A tale about the allure of a fantastic world that can be breached with obscure magical ritual – the obsession with which destroys the characters' lives. This ostensibly moves beyond M. John Harrison's early deconstructions of the fantasy genre, but given how phantasms invade and wreck the seemingly ordinary lives of the characters in the novel, I feel like it's of a piece with Harrison's ability to take genre elements and make them dangerous and unsettling again. For example, although the corrupt (and corrupting) magician Yaxley seems to be modelled on Aleister Crowley, he reminds me just as much of the decadent wizards in Fritz Leiber and Jack Vance, who offer quests and magnificent rewards but can never be trusted by the roguish heroes. This book is like the inverse of the author's Viriconium series, which gradually brought its fantasy world into a closer relationship with our own. Here the fantasy genre lurks in the shadows of what appears to be a standard work of 'literary' fiction.

Unlike most fantasy authors, M. John Harrison is happy to leave the structure of his overlapping universes vague and unexplained. Moreover, if the genre as a whole operates by using metaphor to convey meaning, Harrison's metaphors are notably enigmatic. The three characters who performed the magical ritual as students are all haunted by monsters that reflect their particular psychosexual hang-ups – Pam's lovers perhaps reveal a lack of romantic fulfilment, Lucas Medlar's dwarf/child a guilt and self-disgust that spills over into masochism.
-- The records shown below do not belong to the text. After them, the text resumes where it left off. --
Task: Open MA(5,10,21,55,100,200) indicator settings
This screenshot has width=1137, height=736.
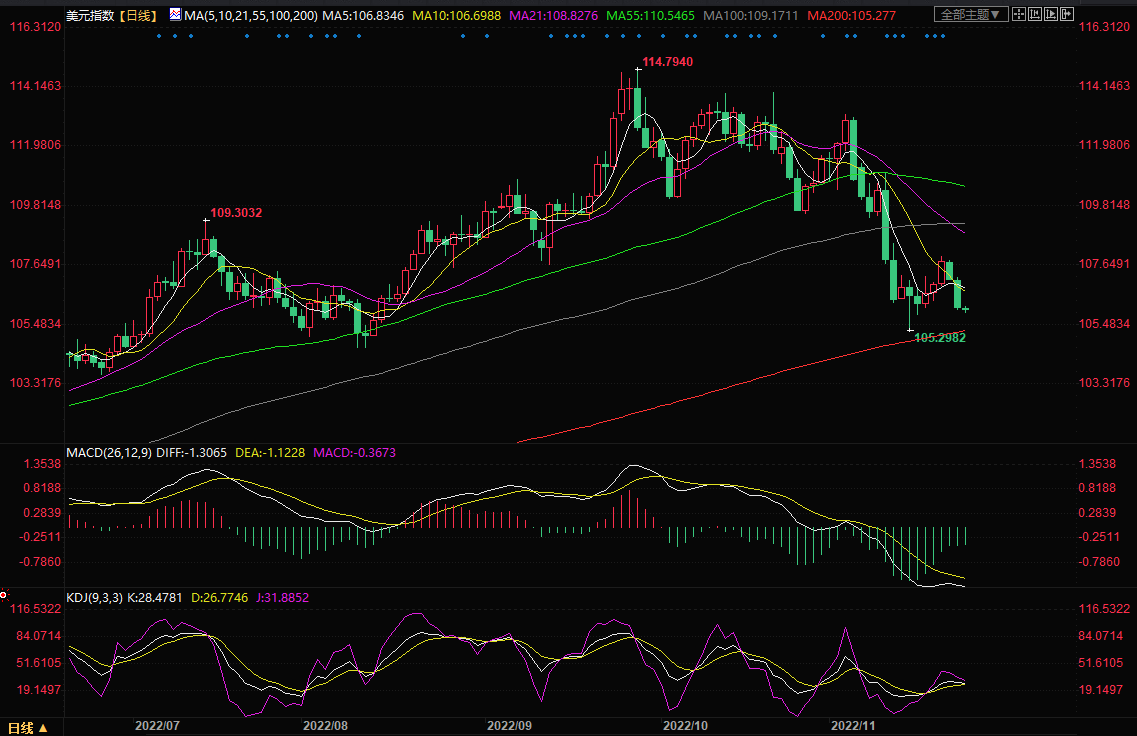Action: (250, 15)
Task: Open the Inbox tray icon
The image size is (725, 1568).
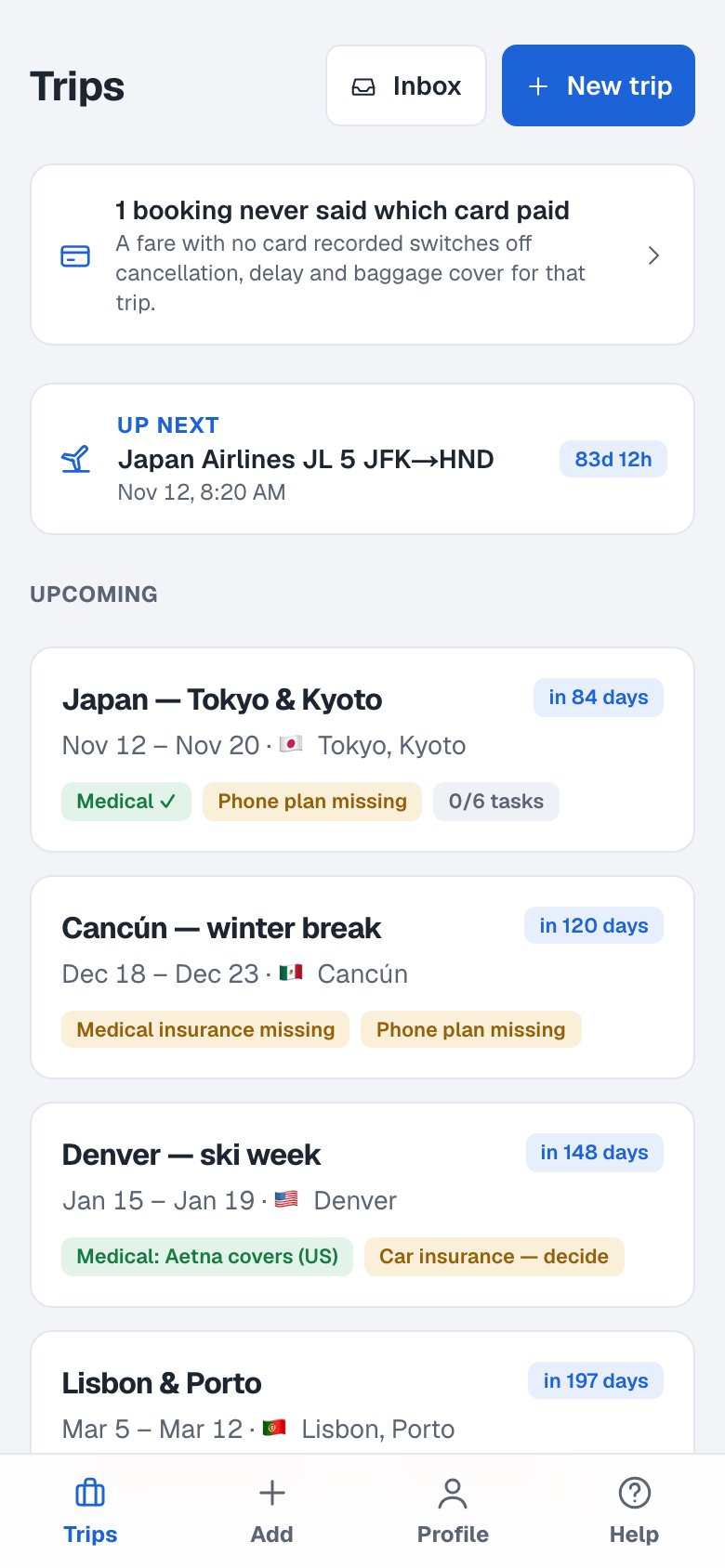Action: (363, 86)
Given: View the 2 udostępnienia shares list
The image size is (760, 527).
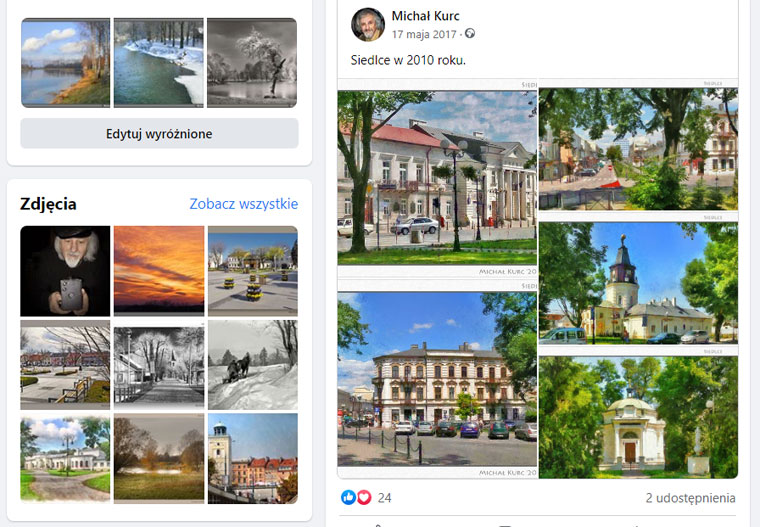Looking at the screenshot, I should point(690,498).
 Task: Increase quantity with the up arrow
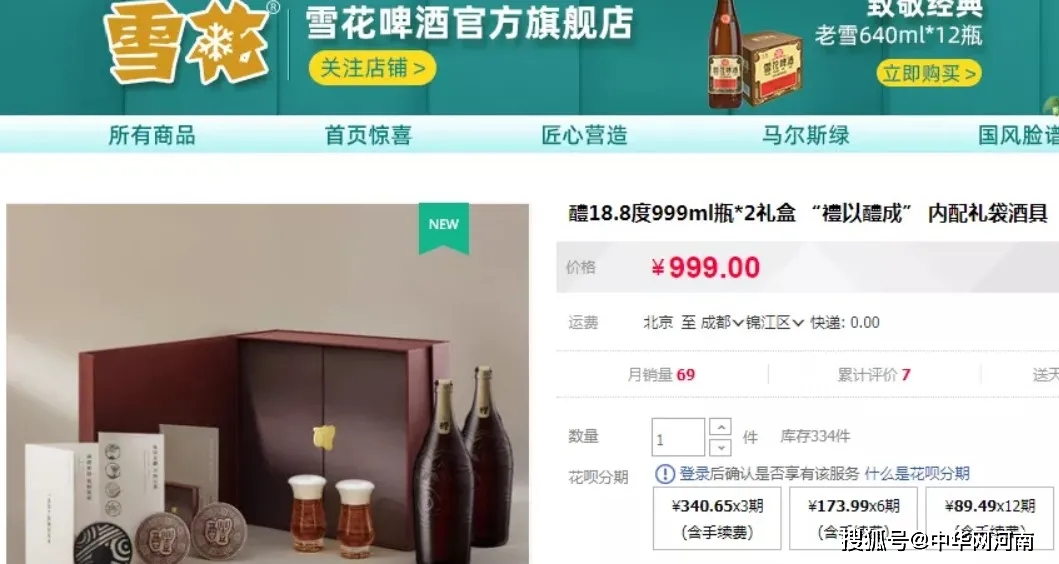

The unnamed narrator's glimpses of a (more benign) green goddess is in the opening of the book associated with his mother, and perhaps reflects a tendency to revere but misunderstand women.

The book is ultimately a love story where the love affair is skillfully obscured until the final pages. It's a superb reveal, and subtly recontextualises everything that has come before it. The book can be criticised for fridging the two female characters, although rather than providing a motivation for the male characters, their deaths totally unravel their lives. An undercurrent of the book is that the fixation with a more perfect magical world arises and is a substitute for a lack of solid connections with this one. It's a grim verdict for a fantasy author to reach.